Items from a dataset —
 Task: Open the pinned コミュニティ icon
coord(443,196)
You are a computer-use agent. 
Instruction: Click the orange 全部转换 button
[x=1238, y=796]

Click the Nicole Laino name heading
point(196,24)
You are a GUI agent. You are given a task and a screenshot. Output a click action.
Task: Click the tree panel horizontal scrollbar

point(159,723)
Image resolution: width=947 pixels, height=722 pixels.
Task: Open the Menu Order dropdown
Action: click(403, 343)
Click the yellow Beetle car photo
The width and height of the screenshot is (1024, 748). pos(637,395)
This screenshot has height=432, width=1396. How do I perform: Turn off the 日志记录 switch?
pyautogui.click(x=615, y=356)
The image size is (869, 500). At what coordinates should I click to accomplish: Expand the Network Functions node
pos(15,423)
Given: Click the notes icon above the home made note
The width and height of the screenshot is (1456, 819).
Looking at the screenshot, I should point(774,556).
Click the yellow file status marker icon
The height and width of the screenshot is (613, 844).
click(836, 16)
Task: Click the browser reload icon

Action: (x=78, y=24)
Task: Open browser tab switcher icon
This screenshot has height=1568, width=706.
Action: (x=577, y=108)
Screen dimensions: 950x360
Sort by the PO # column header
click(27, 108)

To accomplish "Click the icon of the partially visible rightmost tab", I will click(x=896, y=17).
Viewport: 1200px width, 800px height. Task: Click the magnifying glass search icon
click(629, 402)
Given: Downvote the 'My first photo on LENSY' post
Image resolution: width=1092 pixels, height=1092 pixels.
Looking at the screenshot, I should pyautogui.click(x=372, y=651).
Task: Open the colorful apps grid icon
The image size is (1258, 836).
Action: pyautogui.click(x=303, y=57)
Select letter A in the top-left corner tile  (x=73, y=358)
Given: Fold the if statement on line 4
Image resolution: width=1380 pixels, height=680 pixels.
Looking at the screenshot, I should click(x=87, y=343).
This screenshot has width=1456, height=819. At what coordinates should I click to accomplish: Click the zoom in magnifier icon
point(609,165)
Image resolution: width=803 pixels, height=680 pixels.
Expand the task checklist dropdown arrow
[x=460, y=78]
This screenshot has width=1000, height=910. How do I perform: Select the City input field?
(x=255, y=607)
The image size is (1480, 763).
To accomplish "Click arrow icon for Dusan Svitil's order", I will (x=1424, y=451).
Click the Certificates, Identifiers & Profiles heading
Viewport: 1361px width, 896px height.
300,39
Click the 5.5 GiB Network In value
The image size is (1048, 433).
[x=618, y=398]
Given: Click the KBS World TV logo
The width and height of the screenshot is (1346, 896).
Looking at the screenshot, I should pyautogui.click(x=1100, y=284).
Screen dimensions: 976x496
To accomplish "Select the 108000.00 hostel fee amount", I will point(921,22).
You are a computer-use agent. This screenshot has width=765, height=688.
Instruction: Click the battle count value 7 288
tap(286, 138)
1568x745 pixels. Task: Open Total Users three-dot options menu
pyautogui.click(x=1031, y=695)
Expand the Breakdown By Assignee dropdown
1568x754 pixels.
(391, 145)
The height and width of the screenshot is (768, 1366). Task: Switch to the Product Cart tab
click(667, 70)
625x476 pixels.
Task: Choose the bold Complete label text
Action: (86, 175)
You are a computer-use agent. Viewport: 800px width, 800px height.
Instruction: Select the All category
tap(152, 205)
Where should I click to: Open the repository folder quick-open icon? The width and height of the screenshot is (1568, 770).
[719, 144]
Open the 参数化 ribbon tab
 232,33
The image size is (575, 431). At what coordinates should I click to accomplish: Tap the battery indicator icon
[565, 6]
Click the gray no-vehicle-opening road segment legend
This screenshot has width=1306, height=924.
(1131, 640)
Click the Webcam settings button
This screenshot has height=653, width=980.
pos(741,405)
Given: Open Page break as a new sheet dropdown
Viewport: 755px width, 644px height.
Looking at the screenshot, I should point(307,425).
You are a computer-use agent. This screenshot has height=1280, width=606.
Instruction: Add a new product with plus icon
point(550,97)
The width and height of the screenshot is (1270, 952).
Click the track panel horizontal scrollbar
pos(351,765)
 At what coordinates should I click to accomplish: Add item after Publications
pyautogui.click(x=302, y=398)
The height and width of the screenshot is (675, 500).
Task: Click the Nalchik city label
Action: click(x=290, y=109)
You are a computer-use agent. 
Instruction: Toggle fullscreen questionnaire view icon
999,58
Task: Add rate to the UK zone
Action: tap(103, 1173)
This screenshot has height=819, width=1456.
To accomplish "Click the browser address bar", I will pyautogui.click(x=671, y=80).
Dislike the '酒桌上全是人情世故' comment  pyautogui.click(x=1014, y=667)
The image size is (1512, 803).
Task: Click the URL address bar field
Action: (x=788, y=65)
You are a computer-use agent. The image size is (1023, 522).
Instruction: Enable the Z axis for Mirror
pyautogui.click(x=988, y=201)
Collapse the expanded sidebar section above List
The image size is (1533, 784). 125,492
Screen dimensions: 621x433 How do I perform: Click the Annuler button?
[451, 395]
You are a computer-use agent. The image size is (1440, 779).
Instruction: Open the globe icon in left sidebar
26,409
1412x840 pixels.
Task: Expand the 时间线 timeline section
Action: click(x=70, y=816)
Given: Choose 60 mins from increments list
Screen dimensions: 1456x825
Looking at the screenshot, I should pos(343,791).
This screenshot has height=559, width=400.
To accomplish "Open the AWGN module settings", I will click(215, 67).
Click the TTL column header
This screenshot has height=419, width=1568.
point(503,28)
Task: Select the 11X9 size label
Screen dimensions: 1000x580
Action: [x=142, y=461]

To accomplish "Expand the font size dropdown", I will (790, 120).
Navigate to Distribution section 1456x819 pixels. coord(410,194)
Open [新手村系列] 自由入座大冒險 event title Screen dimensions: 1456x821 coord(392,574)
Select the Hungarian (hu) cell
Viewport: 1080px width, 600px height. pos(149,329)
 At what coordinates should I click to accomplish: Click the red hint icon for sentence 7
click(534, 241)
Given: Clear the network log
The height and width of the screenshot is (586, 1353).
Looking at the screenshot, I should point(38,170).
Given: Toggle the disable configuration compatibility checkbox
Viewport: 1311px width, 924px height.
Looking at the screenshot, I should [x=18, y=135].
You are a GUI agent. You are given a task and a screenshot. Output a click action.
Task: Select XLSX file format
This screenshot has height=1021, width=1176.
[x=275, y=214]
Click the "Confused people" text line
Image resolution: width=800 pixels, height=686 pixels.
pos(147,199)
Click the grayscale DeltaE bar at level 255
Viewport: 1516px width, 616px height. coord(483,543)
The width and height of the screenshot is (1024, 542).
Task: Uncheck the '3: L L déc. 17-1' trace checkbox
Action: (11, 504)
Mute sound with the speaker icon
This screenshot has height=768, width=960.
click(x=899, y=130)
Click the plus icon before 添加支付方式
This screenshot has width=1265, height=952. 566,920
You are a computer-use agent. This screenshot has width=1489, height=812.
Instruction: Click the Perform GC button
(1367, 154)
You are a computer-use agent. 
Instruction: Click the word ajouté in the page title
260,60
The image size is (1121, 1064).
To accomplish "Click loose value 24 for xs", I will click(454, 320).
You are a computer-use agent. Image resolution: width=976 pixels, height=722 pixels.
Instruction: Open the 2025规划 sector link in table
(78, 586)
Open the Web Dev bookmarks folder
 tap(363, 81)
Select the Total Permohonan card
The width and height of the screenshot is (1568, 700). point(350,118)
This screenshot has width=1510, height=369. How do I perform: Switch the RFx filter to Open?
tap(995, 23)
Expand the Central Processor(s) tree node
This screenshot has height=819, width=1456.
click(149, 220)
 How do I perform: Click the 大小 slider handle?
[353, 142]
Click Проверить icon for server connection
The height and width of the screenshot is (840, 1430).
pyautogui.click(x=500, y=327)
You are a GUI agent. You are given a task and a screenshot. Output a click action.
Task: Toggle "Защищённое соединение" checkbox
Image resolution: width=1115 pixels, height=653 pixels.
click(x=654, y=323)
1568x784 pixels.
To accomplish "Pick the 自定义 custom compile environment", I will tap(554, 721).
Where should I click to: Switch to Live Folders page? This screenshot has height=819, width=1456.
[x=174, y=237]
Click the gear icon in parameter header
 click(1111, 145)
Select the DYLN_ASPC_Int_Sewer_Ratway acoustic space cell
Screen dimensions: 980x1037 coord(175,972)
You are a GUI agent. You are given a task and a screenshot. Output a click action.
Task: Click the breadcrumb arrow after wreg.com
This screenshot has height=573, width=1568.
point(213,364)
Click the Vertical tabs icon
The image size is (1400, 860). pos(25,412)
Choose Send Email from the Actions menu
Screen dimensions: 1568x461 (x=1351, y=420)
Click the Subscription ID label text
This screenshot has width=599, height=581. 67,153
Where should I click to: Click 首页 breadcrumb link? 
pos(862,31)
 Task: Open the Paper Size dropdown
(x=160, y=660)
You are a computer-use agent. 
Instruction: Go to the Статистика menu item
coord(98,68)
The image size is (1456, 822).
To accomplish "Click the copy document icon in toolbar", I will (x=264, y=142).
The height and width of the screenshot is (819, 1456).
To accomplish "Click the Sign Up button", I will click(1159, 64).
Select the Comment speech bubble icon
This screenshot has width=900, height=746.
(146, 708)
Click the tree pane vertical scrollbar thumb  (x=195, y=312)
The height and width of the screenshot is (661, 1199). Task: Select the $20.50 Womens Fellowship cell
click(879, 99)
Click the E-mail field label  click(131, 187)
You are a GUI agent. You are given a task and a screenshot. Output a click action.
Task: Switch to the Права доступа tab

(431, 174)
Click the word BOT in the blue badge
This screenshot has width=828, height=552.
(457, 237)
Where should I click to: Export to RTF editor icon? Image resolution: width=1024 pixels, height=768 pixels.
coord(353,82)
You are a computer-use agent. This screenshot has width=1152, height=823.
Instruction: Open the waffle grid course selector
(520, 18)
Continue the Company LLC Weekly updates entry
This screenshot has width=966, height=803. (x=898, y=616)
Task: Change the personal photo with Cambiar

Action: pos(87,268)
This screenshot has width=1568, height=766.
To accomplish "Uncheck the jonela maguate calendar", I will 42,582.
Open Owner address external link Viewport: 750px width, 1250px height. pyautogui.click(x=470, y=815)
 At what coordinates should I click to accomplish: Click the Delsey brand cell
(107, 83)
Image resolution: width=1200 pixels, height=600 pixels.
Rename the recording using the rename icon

WHAT IS REQUIRED —
Repeat, without any change, the part of the listing above that opens with the line containing "Task: Select the 11X9 size label" and closes with the line containing "click(534, 241)", both of those lines included.

THE ANSWER —
Task: Select the 11X9 size label
Screen dimensions: 1000x580
Action: [x=142, y=461]

To accomplish "Expand the font size dropdown", I will (790, 120).
Navigate to Distribution section 1456x819 pixels. coord(410,194)
Open [新手村系列] 自由入座大冒險 event title Screen dimensions: 1456x821 coord(392,574)
Select the Hungarian (hu) cell
Viewport: 1080px width, 600px height. pos(149,329)
 At what coordinates should I click to accomplish: Click the red hint icon for sentence 7
click(534, 241)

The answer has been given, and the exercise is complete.